Solved – Probabilities vs. Odds Ratios

oddsodds-ratioprobability

Suppose we know that the probability of a female getting into a program are $p=.7$ and $q=1-.7=.3$ for males. Then we know:

$$\mbox{odds}(\mbox{female}) = .7/.3 = 2.33333$$
$$\mbox{odds}(\mbox{male}) = .3/.7 = .42857$$

We could use this information to compute an odds ratio:

$$OR = 2.3333/.42857 = 5.44$$

Thus a female is 5.44 times more likely to get in.

But since the probability of an event is just $\frac{p}{p+q}$ the probability of a male getting in is 30%, while the probability of a female getting in is 70%. We might reason then that the probability of a female getting in is roughly double (2.333). What are we trying to accomplish with the odds ratio and why does it result in such a different answer from comparing probabilities?

Best Answer

In an observational study, the odds ratio can be calculated either by conditioning on exposure ($E$ and its complement $E'$) or outcome ($C$ and its complement $C'$):

$\psi = \frac{P(C|E)/P(C'|E)}{P(C|E')/P(C'|E')} = \frac{P(E|C)/P(E'|C)}{P(E|C')/P(E'|C')}$

According to your observations, the binary outcome is whether subjects get into the program ($C$) or not ($C'$), and the exposure could be femininity ($E$) versus masculinity ($E'$).

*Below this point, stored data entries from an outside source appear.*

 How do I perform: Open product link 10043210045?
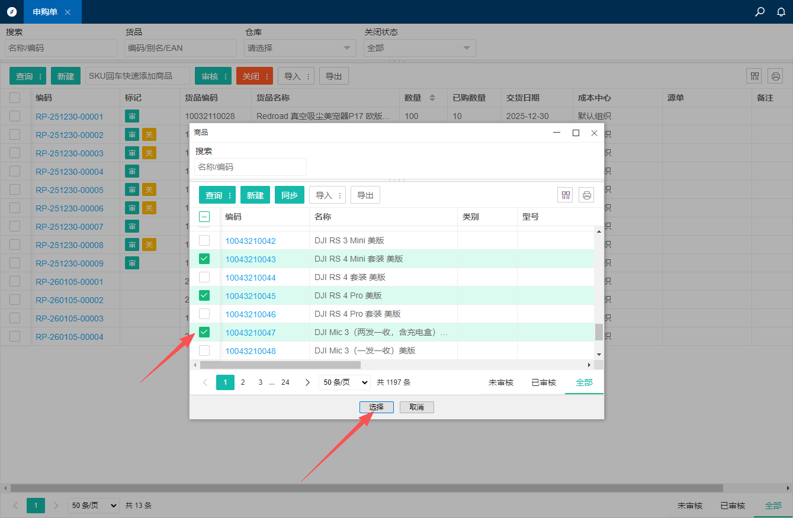[x=251, y=296]
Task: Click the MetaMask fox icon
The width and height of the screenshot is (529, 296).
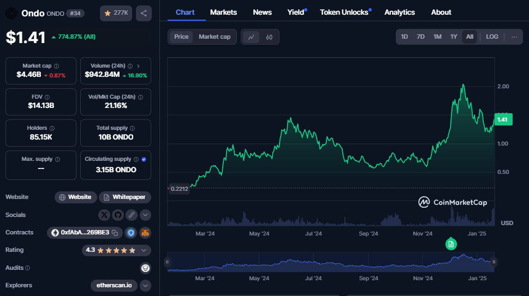Action: click(x=145, y=233)
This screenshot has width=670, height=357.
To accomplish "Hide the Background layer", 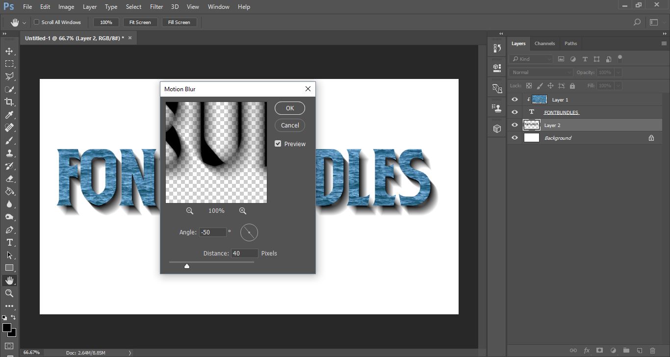I will click(x=515, y=138).
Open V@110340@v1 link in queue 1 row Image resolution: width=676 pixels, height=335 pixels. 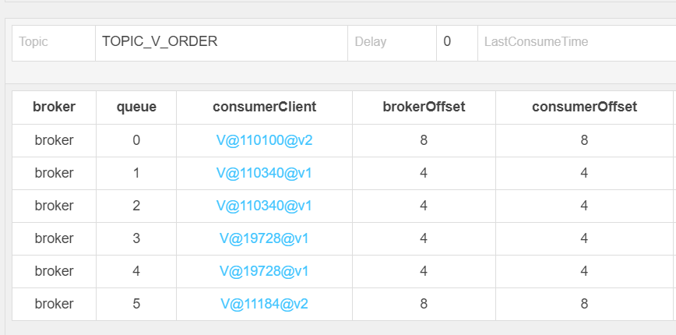click(264, 173)
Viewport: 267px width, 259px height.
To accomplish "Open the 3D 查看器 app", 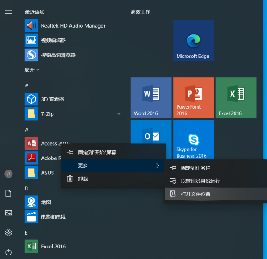I will click(x=52, y=99).
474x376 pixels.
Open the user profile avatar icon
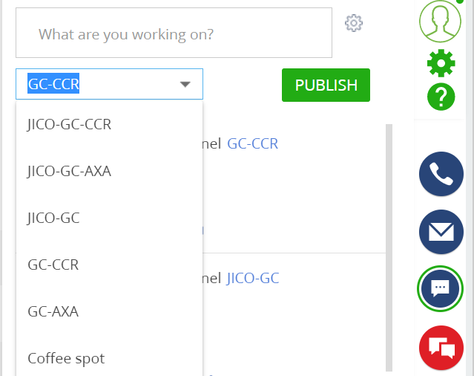point(440,22)
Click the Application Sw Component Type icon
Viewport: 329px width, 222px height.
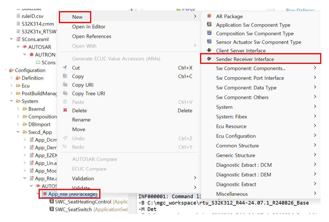[x=209, y=25]
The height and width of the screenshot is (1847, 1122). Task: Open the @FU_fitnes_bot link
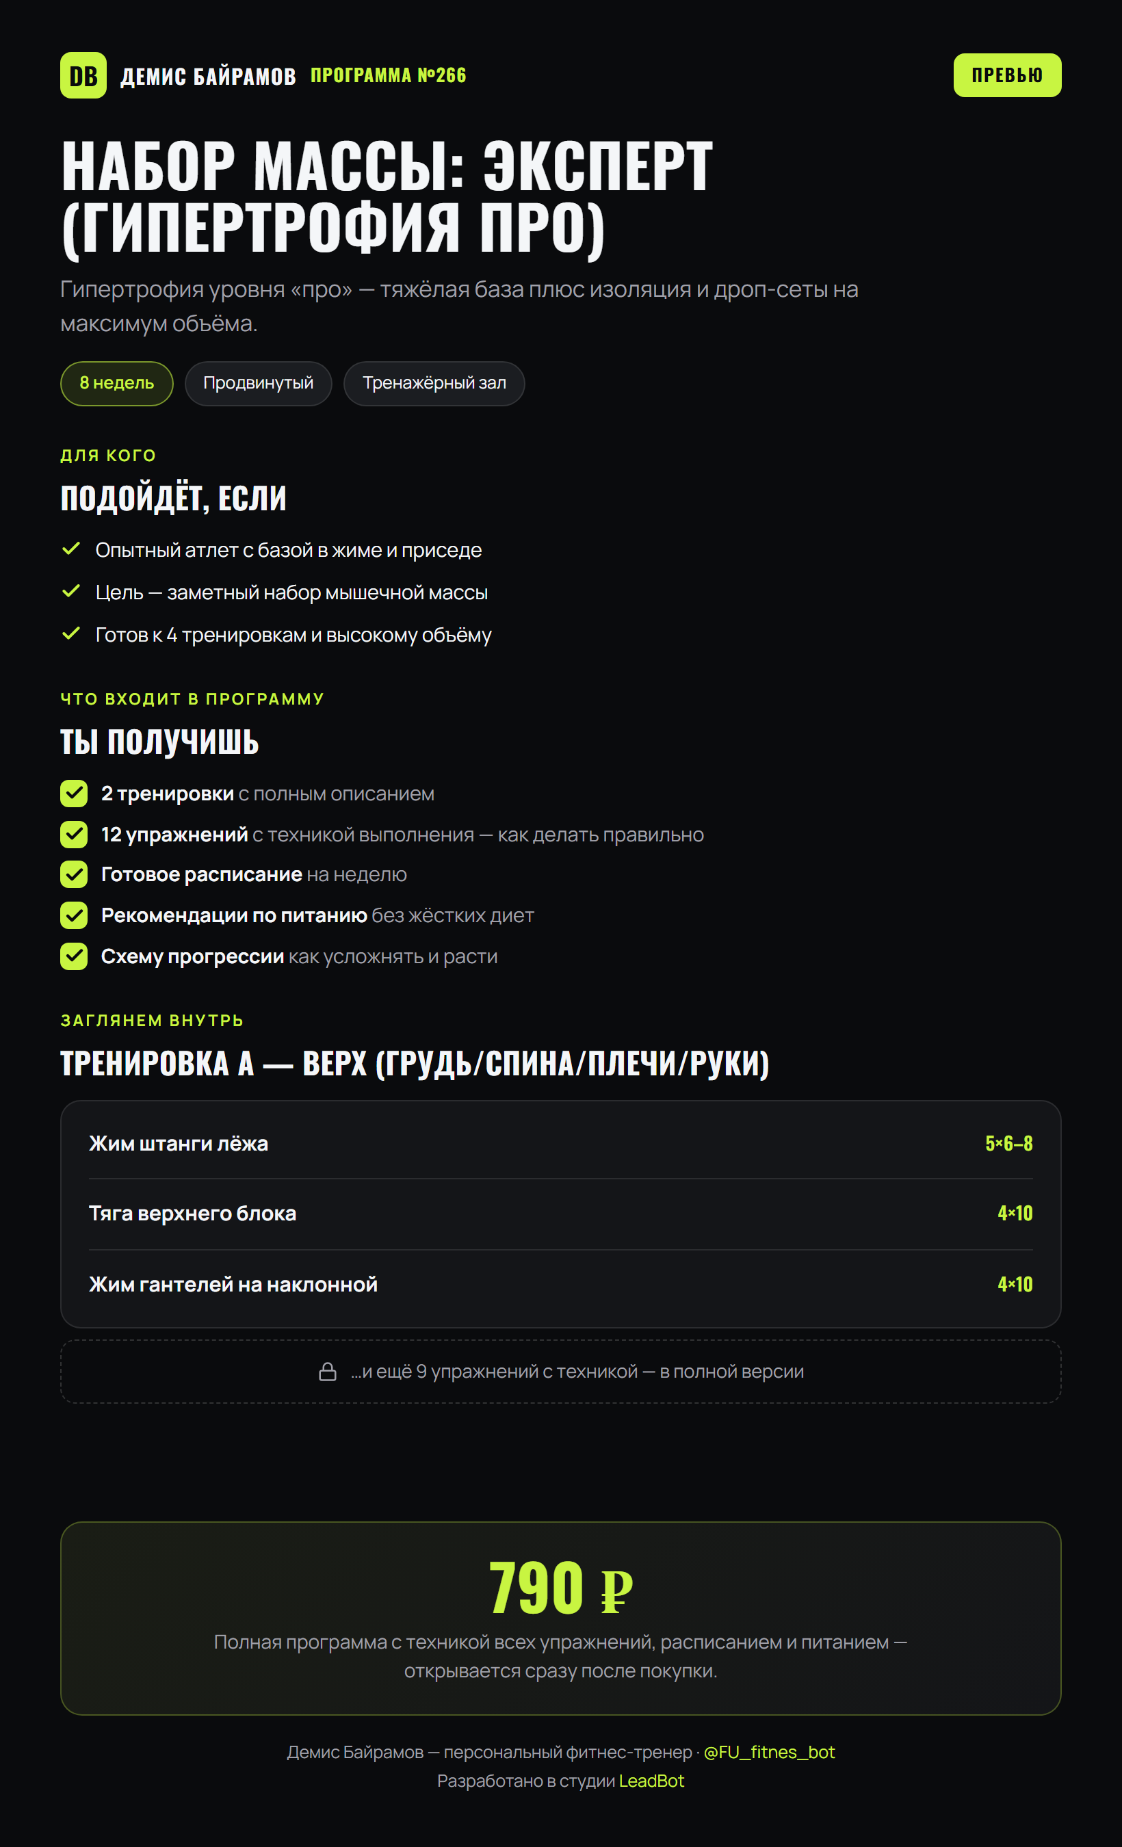pos(769,1752)
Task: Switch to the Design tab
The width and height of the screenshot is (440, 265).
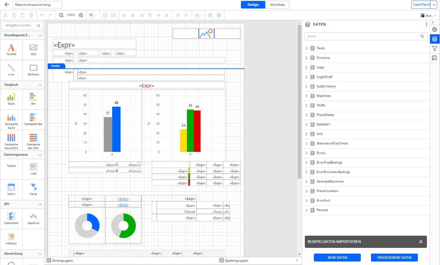Action: tap(253, 5)
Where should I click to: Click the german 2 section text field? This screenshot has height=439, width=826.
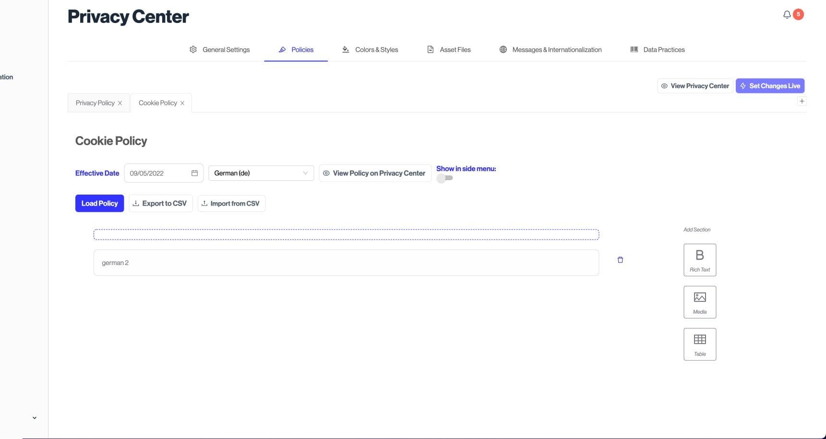(346, 263)
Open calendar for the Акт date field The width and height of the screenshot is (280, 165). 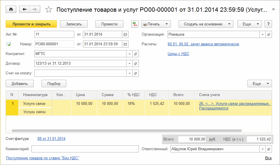pos(125,34)
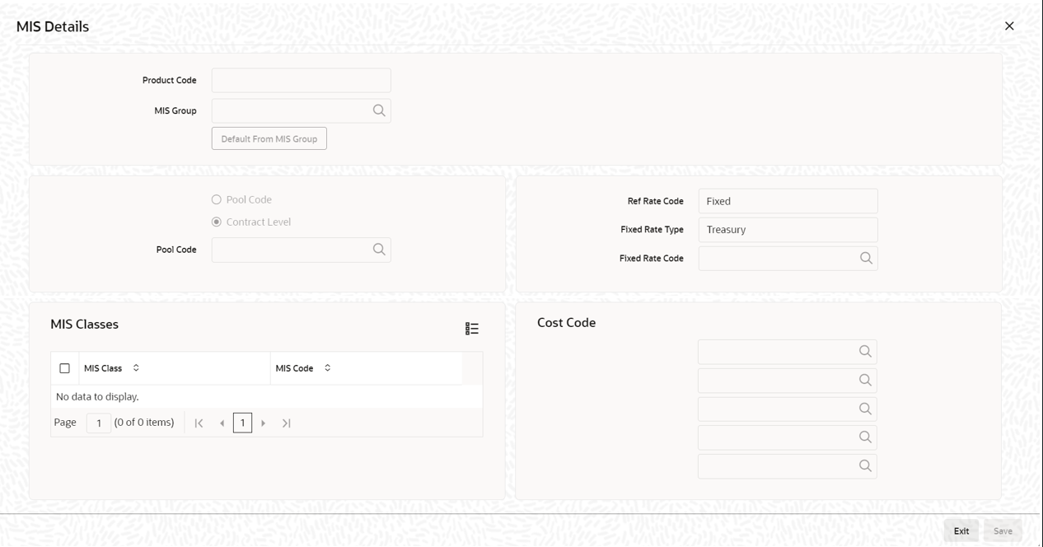
Task: Click the MIS Classes table options icon
Action: (x=471, y=328)
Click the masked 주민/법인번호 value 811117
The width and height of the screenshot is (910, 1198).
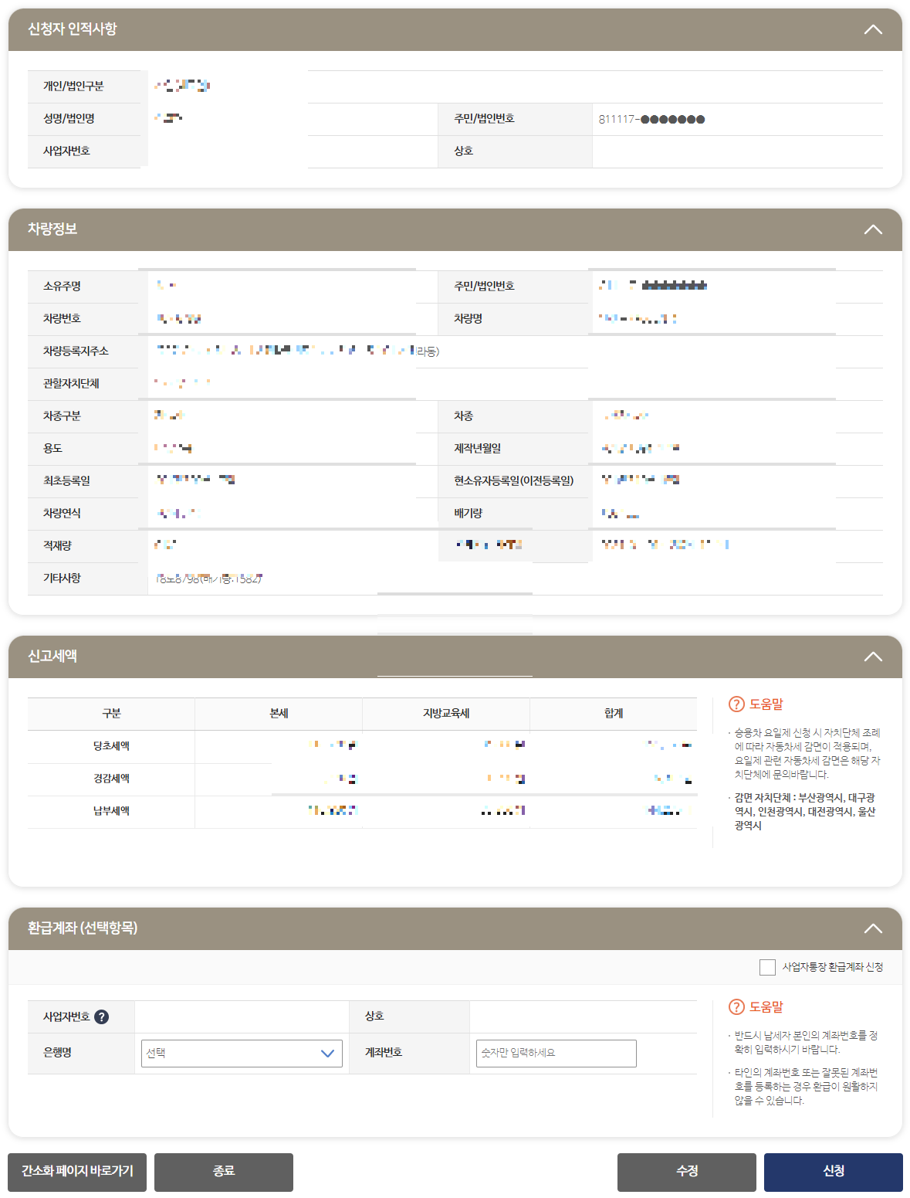652,119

The problem is that your data is ambiguous. You say:

Suppose we know that the probability of a female getting into a program are $p=0.7$

If this means $P(C|E)=0.7$ then clearly $P(C'|E)=1-P(C|E)=0.3$. But we have no information about $P(C|E')$ or $P(C'|E')=1-P(C|E')$. In other words, what's the "probability of a male getting into the program"? (It's not 0.3).

Likewise, if you interpret that as $P(E|C)=0.7$ then $P(E'|C)=1-P(E|C)=0.3$. But now you're missing $P(E|C')$ and $P(E'|C')=1-P(E|C')$.

So you need to ask yourself whether that $0.7$ number is the probability of getting into the program for females, or the probability of being a female for those who got into the program.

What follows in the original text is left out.